Pies muzykiem? Może nie do końca, ale na pewno najwierniejszym krytykiem. Ryszard Wagner nigdy nie opublikował żadnego utworu, którego nie zatwierdziłby jego ukochany pies. Czy pies może mieć muzyczny talent, czy mamy raczej do czynienia z szaleństwem artysty?
Źródło: Shutterstock

Jak się okazuje, psy potrafią odcisnąć swoje piętno nie tylko na życiu prywatnym ich właścicieli, ale i… zawodowym. Częstokroć stają się inspiracją, muzą, natchnieniem... To w końcu wyjątkowo wdzięczny obiekt i to nie tylko uczuć.

Słynny niemiecki kompozytor, Ryszard Wagner, stał się któregoś dnia szczęśliwym właścicielem uroczego psiaka rasy cavalier king charles spaniel. Peps, bo tak mu było na imię,  rozkochał w sobie wielkiego muzyka do granic możliwości. Psiak towarzyszył swojemu panu  przez cały dzień nawet, gdy tamten zajęty był pracą. Zresztą Wagner nie wyobrażał sobie tworzyć muzyki bez swojego czworonożnego przyjaciela. Kompozytor był bowiem przekonany, że psy mają wybitne wyczucie muzyczne. Pies muzyka miał więc w gabinecie swojego pana, przygotowane specjalne siedzisko, z którego przysłuchiwał się dźwiękom nowo powstałych utworów.

Wagner podobno podczas tworzenia swoich dzieł nie spuszczał z pupila wzroku, modyfikując muzykę stosownie do jego reakcji. Można wręcz powiedzieć, że Wagner grał jak mu pies zatańczył. A zachowanie  psa bywało różne. Podobno słysząc kawałek w E-dur, Peps wstawał na równe nogi entuzjastycznie machając ogonem, a na tę samą tonację z dodanym bemolem na przykład, raczył zaledwie machnąć uszami.
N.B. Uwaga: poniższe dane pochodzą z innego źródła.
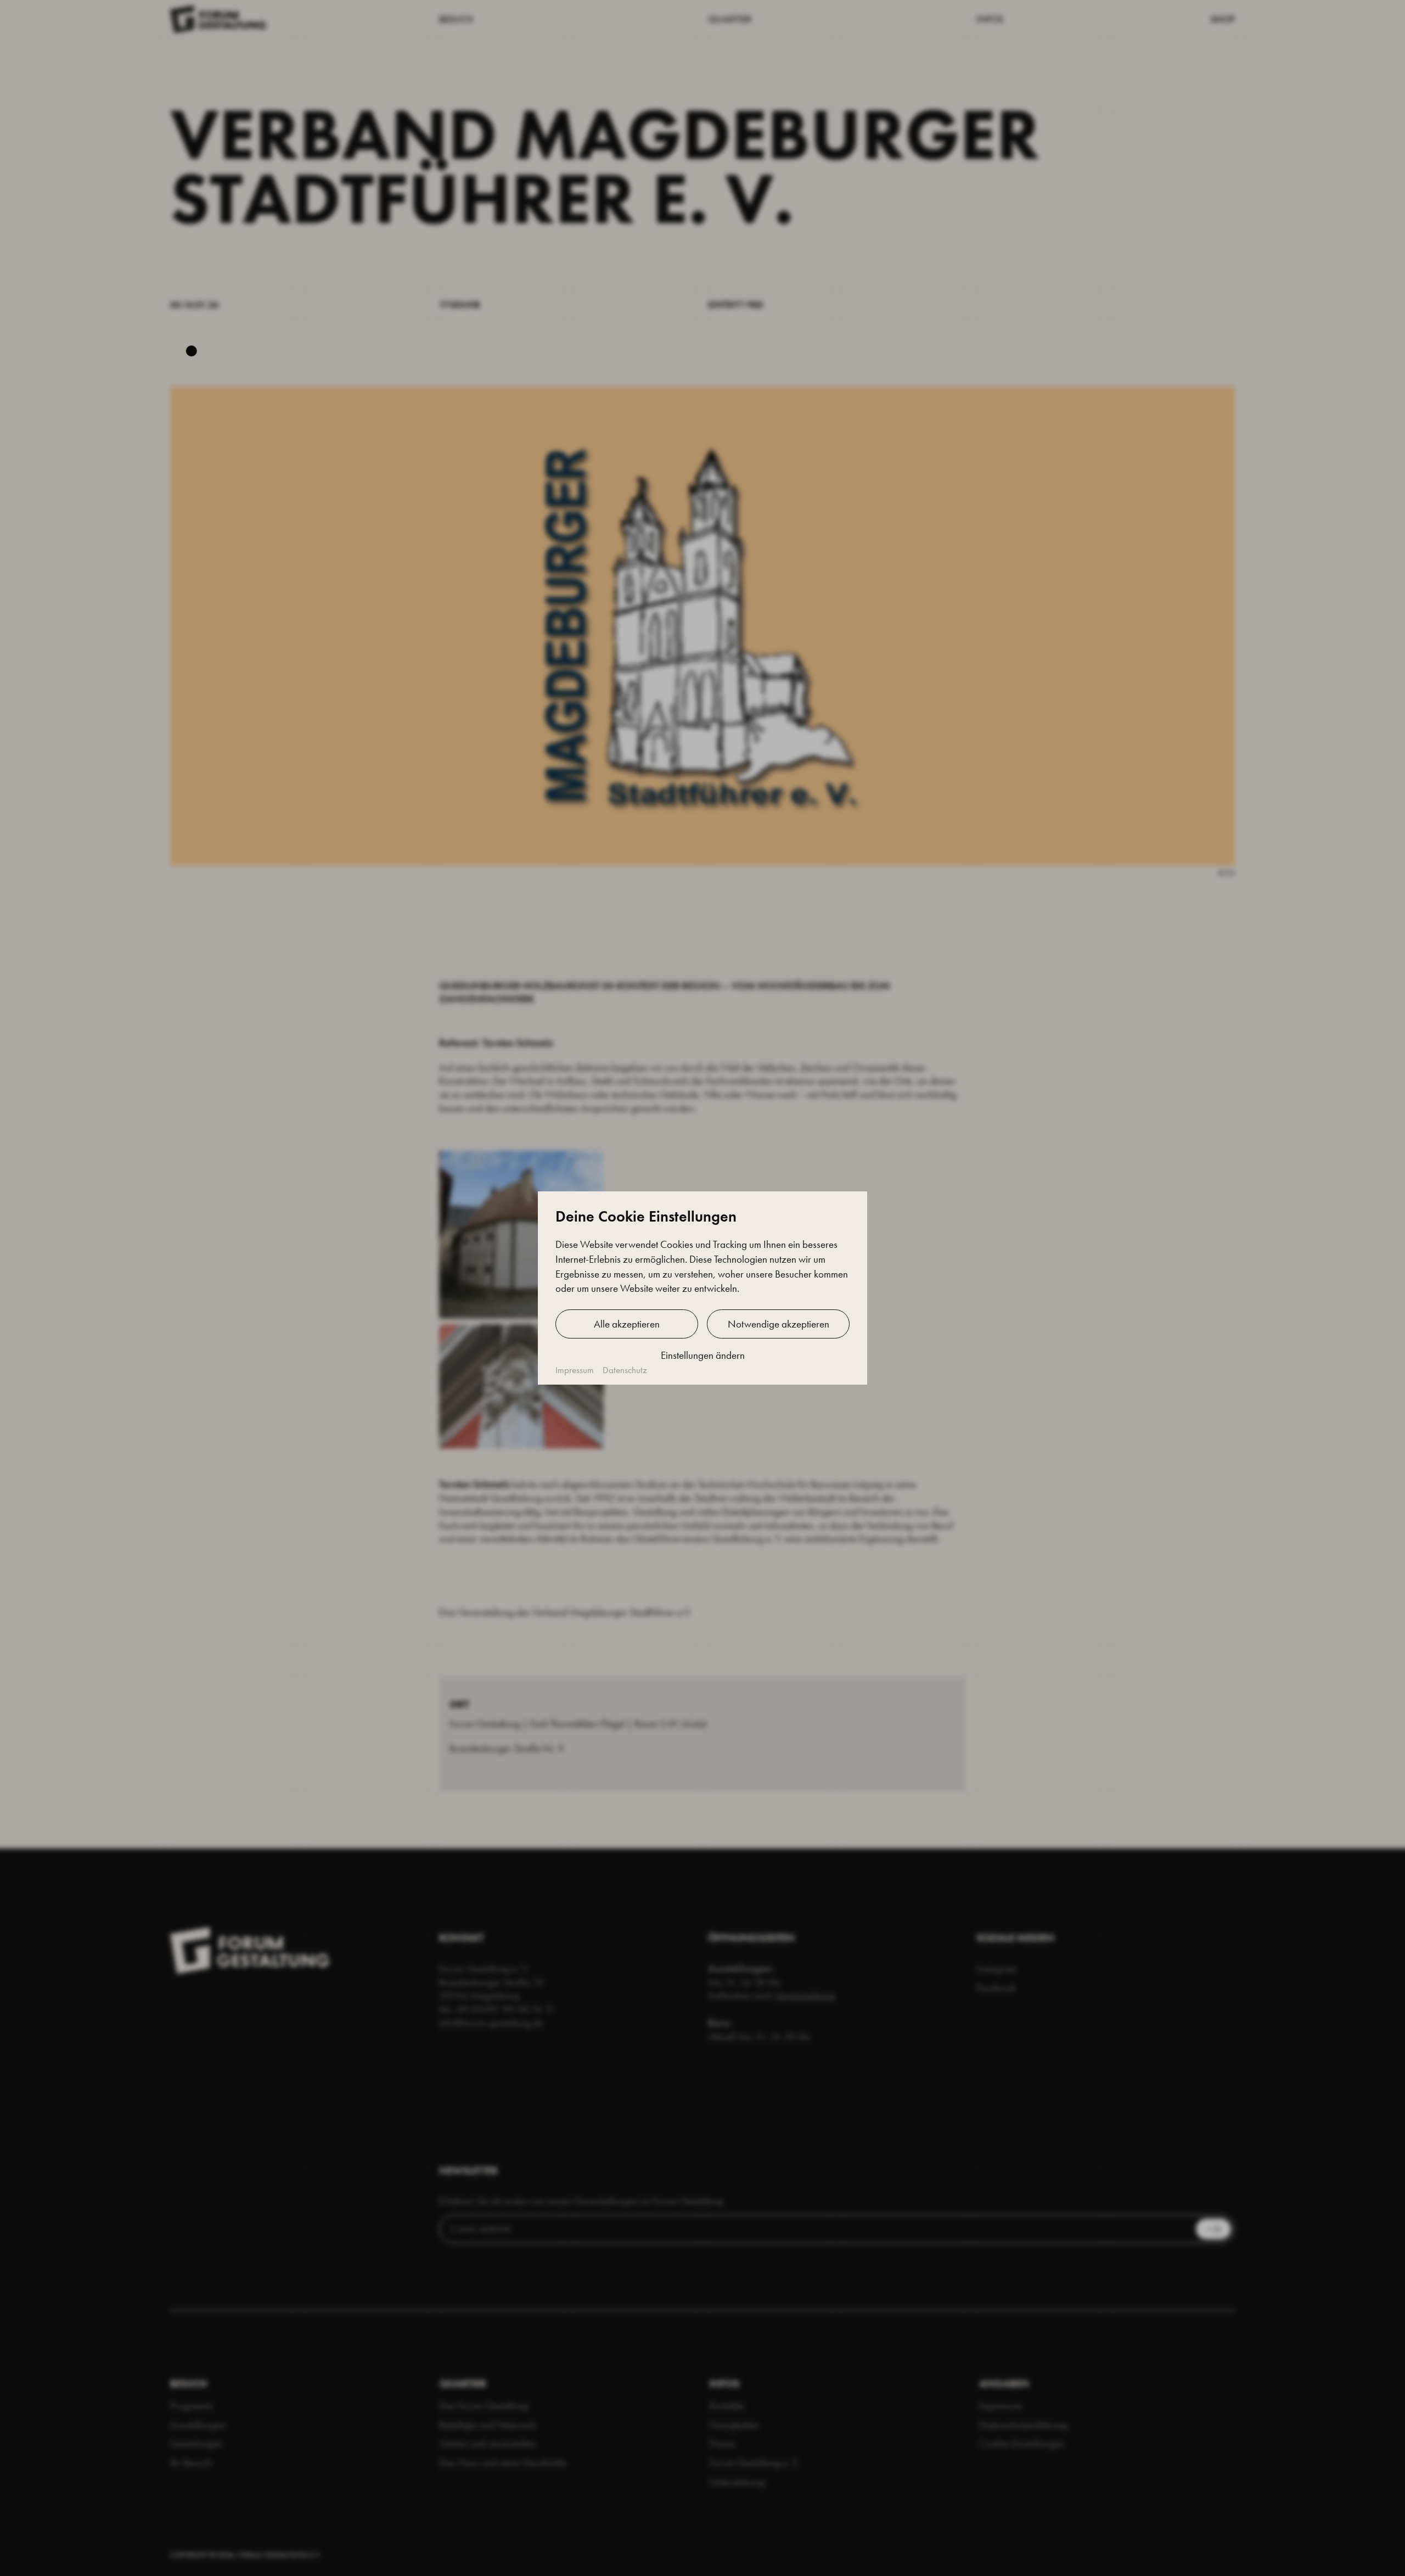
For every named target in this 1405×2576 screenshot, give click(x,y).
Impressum (574, 1370)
Po śmierci Pepsa Wagner był kompletnie zdruzgotany. Długo nie potrafił odnaleźć się również w swojej pracy. Po przeżytej żałobiey Ryszard Wagner sprawił sobie nowego psa, przez sentyment  tej samej rasy co Peps. Fips zajął dawne miejsce pierwszego psiaka: legowisko tuż obok pianina. Tak samo jak poprzednik stał się wkrótce muzą i recenzentem muzycznym w jednym.

A więc, miej psa i… twórz! Kto wie, może w tym duecie czai się jakiś geniusz?